Being donor conceived is a loss for some people. But it is a gain for others. Don't tell me I don't know if it was really a gain or not. I have cited several things in here that my biodad could never have given me, and you don't actually know my biodad so you can't know whether it would be better or not. I'm not an exception either. Don't erase my voice and experiences.

Lindsay said...

Anonymous,

First off, thank you for sharing your story. What I am confused abouts is YOUR blanket statement that I am putting words in YOUR mouth. I have never stated that I speak for ALL donor-conceived people, and I am almost overly politically correct in pointing out that there are many different opinions. The thing is, your opinion is what everyone WANTS to hear - and I'm glad that you have such a wonderful family who has accepted you as you are.

But there are many of us who don't have the loving families surrounding us, who are hurt and alone. I definitely think family dynamics plays significantly into how we grow as individuals and view our conception. It's not just disclosure and love. There are so many underwritten dynamics going on. I know that my mother loves me more than anything, but there are personality conflicts and family dynamics (along with her outward expression of how she sees my conception) that made growing up and being donor conceived excruciatingly hard. Thus, for some/many of us we do experience a significant loss.
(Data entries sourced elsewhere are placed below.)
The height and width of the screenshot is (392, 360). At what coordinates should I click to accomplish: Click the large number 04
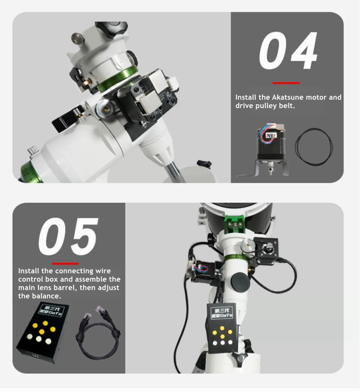288,50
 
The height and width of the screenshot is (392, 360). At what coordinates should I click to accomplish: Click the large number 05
68,236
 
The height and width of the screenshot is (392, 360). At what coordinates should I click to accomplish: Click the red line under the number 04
286,83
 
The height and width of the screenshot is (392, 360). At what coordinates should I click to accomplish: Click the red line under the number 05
65,264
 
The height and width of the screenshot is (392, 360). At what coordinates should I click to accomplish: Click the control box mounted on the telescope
222,328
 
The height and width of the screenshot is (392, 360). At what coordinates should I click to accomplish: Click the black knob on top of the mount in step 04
112,29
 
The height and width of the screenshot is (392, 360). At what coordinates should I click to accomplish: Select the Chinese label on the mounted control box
222,313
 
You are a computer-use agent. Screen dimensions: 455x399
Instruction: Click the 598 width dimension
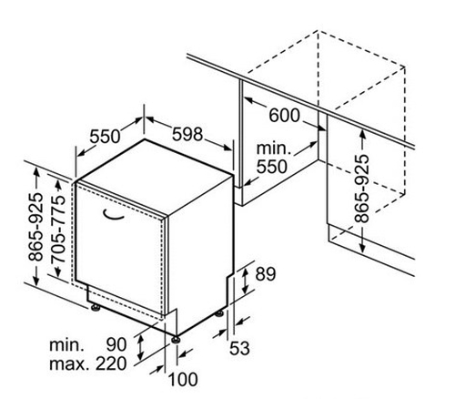pyautogui.click(x=187, y=134)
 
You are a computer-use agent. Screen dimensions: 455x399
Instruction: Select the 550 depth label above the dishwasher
pyautogui.click(x=105, y=137)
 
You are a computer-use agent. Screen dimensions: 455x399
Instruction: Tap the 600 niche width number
pyautogui.click(x=284, y=116)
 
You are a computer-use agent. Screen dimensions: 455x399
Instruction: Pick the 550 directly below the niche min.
pyautogui.click(x=272, y=167)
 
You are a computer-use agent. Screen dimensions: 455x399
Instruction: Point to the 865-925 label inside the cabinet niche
pyautogui.click(x=362, y=189)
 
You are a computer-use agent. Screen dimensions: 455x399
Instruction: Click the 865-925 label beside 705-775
pyautogui.click(x=35, y=227)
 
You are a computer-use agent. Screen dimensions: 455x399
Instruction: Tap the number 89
pyautogui.click(x=266, y=274)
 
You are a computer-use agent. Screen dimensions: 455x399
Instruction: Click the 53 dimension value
pyautogui.click(x=239, y=348)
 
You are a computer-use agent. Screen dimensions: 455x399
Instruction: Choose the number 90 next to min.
pyautogui.click(x=116, y=345)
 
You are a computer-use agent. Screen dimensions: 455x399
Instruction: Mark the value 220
pyautogui.click(x=111, y=363)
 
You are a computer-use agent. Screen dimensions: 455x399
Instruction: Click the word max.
pyautogui.click(x=69, y=364)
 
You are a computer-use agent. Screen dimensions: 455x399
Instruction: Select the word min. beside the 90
pyautogui.click(x=66, y=345)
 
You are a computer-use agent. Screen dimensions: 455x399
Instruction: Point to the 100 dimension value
pyautogui.click(x=183, y=380)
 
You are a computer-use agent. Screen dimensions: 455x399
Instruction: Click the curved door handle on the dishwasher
pyautogui.click(x=114, y=214)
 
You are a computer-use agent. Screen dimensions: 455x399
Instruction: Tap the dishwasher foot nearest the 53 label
pyautogui.click(x=219, y=313)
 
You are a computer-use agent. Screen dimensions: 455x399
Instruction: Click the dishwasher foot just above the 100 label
pyautogui.click(x=176, y=339)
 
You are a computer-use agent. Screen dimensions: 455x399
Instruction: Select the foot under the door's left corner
pyautogui.click(x=96, y=307)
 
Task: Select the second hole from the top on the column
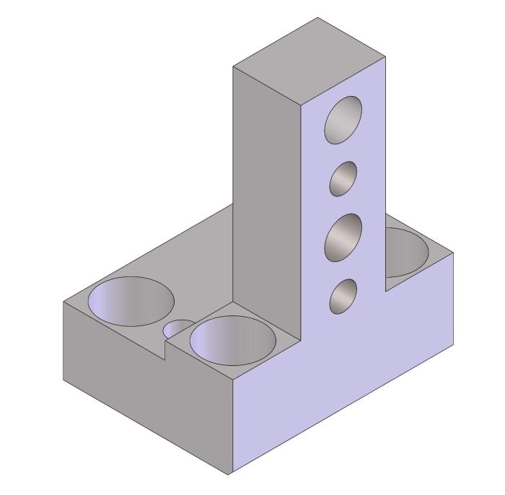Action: coord(344,178)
As for your assumption that I claim that genetics is everything....my academic background is in genetics - you don't have to tell me twice that genetics ISN'T everything. My undergraduate thesis was studying why mice with identical genotypes (they were missing a specific gene) had 4 grossly different phenotypes. Epigenetics is only just now being further studied.
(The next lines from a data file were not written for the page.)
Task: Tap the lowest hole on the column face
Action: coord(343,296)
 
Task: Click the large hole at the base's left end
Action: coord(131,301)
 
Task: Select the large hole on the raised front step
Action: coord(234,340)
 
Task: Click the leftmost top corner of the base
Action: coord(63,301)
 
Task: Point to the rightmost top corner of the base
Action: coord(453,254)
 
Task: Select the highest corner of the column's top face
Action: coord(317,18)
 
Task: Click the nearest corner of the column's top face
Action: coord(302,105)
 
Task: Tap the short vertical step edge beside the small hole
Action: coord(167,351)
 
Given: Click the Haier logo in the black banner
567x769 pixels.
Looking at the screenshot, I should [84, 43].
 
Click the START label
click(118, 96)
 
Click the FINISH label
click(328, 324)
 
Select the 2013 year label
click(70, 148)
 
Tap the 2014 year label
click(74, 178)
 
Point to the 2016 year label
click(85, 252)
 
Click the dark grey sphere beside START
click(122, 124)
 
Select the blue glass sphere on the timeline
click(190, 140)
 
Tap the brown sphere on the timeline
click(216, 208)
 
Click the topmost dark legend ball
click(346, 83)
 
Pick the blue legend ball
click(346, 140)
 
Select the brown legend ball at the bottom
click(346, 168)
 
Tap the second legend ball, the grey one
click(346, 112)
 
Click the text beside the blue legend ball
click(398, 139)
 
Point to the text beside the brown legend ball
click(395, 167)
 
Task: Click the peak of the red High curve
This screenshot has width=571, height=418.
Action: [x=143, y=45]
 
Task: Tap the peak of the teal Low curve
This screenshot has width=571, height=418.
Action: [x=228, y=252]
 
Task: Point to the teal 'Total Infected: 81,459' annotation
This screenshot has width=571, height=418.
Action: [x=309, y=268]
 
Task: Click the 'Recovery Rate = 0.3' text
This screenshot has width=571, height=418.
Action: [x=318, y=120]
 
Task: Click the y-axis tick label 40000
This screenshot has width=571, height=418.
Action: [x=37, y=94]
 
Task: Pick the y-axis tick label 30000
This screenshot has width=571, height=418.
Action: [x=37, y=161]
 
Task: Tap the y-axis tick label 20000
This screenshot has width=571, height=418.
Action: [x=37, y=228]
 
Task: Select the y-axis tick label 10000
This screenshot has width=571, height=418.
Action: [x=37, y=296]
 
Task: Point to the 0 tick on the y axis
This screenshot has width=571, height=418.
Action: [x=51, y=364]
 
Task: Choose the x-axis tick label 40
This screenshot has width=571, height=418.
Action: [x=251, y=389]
Our genes can pre-dispose to things, but fundamentally all they do is start the process of creating proteins. There are many other things that are needed for those proteins to be built and for any genotype or action to be expressed. So many things can happen in the biochemical pathways.

This is why identical twins are studied....because it's been proven that while one twin may develop something the other twin may or may not follow suit.

Also, lastly I never have said that my social dad is not and never can be my true dad. All I point out is that for many of us we differentiate between our dad and our father. My dad can never be my father, but at the same time I would never be able to see my father as my dad...that bond just isn't there.